Now you might ask, why didn’t we win it the third time? I probably didn’t do as good a job of coming up with those words, or someone else did a better job of coming up with their words and talent than I did. It’s interesting, what the human mind can do.
How do you help the kids get over that kind of defeat? When they’re so close, it must be devastating.
Mike Krzyzewski: Each group and each youngster is different. As a leader or coach, you get to know what they need.
In 1989, I remember, we lost in Seattle to Seton Hall. After the ball game, we came back to my suite where we meet. It was the last time our group of people were going to be together. That’s the last game. But there were other kids who were coming back. I said, “Instead of going home, we’re going to stay through the National Championship game, because we’re eventually going to win a National Championship.” Sometimes in a defeat, you can set the stage for future victory. I wanted them to feel good about what they had accomplished. Not to like losing, but to like the success that they had. And then to go on, maybe, to put them in a position where they might be able to. I try to do that, and now I’m teaching it in game situations. In November, I might do a thing where it’s an end-of-game situation: “Well, this is what we’re going to do, fellas, in the Final Four.” Little things like that throughout the year create a championship mindset.
I have a rule on my team: when we talk to one another, we look each other right in the eye, because I think it’s tough to lie to somebody. You give respect to somebody. “It’s you that I’m talking to right now.” As a result, I know that there are going to be times on that bench where there’s two seconds to go, or where a kid’s having a bad game, and I’ve got to say, “Look, you’re playing horribly, but you’re not horrible. So get your head going,” or whatever words I might use. “I believe in you.” I might not even say it that way. It might be two seconds, and we have to connect. If we haven’t done the work beforehand, you can’t wait ’til those two seconds to do it.
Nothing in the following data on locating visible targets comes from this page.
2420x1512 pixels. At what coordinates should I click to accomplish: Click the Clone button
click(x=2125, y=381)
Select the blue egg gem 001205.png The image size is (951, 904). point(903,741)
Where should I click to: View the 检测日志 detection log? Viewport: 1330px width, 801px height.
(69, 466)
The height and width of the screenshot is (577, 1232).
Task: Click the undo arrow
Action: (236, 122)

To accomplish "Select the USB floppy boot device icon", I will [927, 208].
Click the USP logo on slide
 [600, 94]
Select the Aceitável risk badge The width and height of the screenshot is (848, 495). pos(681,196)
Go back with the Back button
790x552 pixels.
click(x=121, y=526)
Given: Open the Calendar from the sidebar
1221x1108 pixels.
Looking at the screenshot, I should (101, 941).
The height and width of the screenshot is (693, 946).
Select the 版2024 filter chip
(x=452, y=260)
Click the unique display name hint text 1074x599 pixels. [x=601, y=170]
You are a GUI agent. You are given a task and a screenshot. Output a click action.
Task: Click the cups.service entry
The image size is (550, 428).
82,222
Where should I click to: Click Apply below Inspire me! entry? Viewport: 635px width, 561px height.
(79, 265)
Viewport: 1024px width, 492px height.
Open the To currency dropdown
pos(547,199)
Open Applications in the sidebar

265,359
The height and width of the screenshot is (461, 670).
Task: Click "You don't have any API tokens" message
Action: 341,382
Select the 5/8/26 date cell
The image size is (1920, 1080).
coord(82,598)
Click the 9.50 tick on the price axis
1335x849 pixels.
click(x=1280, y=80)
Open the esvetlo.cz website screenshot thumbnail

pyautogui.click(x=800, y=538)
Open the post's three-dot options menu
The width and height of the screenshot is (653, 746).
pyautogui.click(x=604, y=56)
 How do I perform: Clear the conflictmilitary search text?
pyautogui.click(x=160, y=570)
I speak to a lot of groups, and with business groups, a lot of them ask about crisis management. “What do you do with crisis management?” Well, the main thing that you do with crisis management is trust one another. Well how do you get that? Wow, it takes a while. But being honest with one another is the very first and most important step. That’s where teamwork comes in. If you have talent with teamwork, you’ve got a chance to be a championship-level team.